## DOCUMENT:
** Start **
Crucially, our system supports day-0 deployment: a speculator can be served immediately and quickly adapted on live traffic, improving overall system throughput. This paradigm shift enables us to frame the training-serving loop as an asynchronous reinforcement learning process and allows us to leverage rejected tokens from the speculator to improve sampling efficiency. Our experiments show that this unified system achieves a 1.33× speedup in the mixed-data scenario when starting from scratch speculator, and a 1.48× speedup starting from static speculator. We also find that the system adapts more effectively to distribution shifts in user traffic, delivering a 1.25× speedup over a well-trained but static speculator.

Motivation

Most speculative decoding deployments follow a two-stage pipeline: offline training and separate serving. This separation introduces systematic challenges that limit real-world performance:

1. Training-Serving Mismatch Gap

Offline drafter training optimizes acceptance in a controlled setting, but production speedups depend on deployment stack details—kernel implementations, numeric precision (FP8/FP4), batching, and scheduling. A drafter that appears strong offline may realize materially lower acceptance once integrated into production.

2. Moving-Target Gap from Verifier Drift

Target models are updated frequently for quality, safety, cost, or hardware migration. However, the drafter is typically refreshed on a slower cadence due to retraining cost and pipeline complexity. This creates significant staleness and degrades speculative performance.

3. High Infrastructure Cost

Off-policy distillation pipelines often require collecting large volumes of target model activations or signals. At production scale, the storage footprint can reach petabyte-level magnitude, with high cost in memory, bandwidth, and operational complexity.

System Architecture

Aurora consists of two primary, decoupled components:

Inference Server

Runs an SGLang speculative decoding engine with a target model and a draft model. For each request, the draft model proposes a sequence of tokens, which are then verified in parallel by the target model. The outcomes—both accepted and rejected tokens—are streamed to a distributed data buffer.

Training Server

Operates asynchronously, fetching batches of training data from the data buffer and performing gradient updates on a copy of the draft model. Once a new, improved speculator is ready, its weights are asynchronously pushed back to the Inference Server via hot-swap, without downtime or service interruption.

This decoupled, asynchronous architecture allows the training process to run continuously on dedicated resources while the inference process remains highly responsive and optimized for low-latency serving.
** End **
## WORK TO COMPLETE:
A. In the text on speculative decoding, how much of a speedup over a well-trained but static speculator does the system deliver under distribution shifts in user traffic?
B. Rewrite the part of the speculative decoding text starting with "3. High Infrastructure" and going on through "and operational complexity.", with "storage footprint" changed to "disk footprint".

## DATASET CONTENT:
** Start **
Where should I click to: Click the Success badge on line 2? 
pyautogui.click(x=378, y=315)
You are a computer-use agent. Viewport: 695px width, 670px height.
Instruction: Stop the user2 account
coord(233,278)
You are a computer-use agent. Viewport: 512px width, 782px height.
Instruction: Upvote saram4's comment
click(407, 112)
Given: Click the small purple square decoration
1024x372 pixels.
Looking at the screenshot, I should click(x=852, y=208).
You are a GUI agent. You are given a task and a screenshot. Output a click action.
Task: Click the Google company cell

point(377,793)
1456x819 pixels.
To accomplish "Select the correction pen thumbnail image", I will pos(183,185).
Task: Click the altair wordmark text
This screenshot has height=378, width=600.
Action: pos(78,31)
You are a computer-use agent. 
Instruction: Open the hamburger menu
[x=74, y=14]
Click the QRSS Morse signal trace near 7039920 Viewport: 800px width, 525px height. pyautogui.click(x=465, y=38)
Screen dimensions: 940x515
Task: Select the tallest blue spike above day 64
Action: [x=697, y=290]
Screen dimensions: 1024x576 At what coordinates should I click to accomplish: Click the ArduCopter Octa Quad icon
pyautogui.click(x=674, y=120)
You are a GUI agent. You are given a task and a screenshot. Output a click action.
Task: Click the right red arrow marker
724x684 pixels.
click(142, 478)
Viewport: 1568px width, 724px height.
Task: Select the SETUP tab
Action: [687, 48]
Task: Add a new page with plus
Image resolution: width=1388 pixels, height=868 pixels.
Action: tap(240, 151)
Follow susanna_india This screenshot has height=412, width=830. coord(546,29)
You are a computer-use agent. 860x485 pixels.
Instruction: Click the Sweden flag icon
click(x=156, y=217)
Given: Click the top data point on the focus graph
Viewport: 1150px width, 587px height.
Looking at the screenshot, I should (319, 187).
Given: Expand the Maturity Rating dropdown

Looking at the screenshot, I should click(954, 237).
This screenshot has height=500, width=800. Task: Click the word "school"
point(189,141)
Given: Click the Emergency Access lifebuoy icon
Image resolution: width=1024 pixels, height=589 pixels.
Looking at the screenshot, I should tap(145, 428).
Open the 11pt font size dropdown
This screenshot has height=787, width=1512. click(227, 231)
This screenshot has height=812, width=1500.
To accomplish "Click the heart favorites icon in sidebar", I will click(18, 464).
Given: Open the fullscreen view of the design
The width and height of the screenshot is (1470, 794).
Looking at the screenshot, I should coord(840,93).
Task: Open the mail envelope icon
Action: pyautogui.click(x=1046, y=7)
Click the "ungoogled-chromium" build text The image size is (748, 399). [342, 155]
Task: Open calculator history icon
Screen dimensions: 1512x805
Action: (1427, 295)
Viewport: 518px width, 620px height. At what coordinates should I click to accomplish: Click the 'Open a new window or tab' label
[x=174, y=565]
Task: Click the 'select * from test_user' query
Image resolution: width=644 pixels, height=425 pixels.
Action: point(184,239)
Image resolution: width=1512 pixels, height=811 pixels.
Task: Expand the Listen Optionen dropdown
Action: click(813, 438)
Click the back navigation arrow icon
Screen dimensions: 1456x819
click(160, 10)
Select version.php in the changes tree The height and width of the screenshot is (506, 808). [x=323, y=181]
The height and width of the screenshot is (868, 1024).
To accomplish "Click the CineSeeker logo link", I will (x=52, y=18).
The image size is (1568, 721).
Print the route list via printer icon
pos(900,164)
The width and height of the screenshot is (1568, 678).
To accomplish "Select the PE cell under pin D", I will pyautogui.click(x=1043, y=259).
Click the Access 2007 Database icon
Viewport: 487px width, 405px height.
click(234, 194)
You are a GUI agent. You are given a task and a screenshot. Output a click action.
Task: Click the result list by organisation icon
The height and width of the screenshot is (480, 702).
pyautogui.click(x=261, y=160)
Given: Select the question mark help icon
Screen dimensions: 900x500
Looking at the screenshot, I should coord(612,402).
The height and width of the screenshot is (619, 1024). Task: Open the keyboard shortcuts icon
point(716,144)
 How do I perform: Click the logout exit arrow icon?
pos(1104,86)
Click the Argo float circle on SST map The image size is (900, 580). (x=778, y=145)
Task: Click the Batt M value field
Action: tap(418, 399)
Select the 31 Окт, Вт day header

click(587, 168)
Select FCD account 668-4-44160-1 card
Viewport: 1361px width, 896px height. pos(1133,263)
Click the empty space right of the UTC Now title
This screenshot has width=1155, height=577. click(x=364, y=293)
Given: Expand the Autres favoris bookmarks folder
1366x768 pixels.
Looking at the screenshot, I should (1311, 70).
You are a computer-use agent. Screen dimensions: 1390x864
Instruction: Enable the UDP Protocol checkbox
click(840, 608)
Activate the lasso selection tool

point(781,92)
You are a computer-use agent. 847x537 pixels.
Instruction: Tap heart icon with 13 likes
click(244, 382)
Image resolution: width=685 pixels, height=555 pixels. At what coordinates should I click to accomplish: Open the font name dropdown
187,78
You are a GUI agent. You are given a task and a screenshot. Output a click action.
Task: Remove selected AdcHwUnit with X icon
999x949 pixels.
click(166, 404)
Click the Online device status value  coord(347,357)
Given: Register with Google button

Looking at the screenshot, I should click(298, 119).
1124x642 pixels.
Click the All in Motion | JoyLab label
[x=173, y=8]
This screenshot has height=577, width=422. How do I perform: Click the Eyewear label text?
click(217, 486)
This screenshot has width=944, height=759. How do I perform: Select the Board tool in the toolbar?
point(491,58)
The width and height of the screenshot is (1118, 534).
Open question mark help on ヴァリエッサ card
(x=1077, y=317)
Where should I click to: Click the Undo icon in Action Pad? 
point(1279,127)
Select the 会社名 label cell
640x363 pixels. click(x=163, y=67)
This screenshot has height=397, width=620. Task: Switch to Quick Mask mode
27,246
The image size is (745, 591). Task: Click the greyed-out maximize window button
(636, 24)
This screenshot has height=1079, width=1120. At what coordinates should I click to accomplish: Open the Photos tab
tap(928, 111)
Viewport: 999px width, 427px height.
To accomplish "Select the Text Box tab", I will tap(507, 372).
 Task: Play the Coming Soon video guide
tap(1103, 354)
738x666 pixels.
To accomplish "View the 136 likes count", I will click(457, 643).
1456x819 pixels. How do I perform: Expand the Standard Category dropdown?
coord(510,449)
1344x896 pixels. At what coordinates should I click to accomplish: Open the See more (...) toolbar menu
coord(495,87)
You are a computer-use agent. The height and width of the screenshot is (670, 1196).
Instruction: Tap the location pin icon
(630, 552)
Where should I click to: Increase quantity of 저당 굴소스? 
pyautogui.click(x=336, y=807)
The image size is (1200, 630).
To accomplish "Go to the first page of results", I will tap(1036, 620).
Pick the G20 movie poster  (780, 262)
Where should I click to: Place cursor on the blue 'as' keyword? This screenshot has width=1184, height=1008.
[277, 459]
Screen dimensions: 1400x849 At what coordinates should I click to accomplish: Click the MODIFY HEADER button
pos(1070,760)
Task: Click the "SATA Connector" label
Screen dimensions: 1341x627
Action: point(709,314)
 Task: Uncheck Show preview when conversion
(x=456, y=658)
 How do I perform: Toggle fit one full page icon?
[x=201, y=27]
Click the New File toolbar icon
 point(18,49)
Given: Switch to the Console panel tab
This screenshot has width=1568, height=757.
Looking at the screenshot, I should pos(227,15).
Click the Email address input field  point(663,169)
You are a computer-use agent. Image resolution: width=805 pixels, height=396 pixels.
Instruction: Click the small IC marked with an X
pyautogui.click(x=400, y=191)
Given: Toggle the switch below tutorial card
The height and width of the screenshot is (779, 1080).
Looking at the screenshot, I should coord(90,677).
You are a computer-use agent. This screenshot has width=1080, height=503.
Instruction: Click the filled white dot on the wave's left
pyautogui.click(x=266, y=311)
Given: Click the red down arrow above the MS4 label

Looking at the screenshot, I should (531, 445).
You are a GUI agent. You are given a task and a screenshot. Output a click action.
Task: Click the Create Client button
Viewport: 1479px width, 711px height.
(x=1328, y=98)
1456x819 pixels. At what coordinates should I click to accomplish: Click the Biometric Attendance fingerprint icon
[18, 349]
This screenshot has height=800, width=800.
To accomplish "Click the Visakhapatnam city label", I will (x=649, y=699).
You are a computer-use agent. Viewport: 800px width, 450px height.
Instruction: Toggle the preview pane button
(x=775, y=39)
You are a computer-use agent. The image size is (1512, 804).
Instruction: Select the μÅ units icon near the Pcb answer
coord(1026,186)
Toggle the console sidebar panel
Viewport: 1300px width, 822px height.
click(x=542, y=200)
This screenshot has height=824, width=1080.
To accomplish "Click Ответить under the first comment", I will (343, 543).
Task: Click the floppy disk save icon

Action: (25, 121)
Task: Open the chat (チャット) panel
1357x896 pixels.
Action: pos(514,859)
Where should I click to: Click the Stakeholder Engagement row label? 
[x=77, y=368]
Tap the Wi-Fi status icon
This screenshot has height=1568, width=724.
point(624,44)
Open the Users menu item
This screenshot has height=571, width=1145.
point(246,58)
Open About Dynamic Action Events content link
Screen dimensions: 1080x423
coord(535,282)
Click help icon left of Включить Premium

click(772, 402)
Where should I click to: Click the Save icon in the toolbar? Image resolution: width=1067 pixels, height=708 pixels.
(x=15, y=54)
** End **
## EXPECTED ANSWERS:
A. A 1.25× speedup.

B.
3. High Infrastructure Cost

Off-policy distillation pipelines often require collecting large volumes of target model activations or signals. At production scale, the disk footprint can reach petabyte-level magnitude, with high cost in memory, bandwidth, and operational complexity.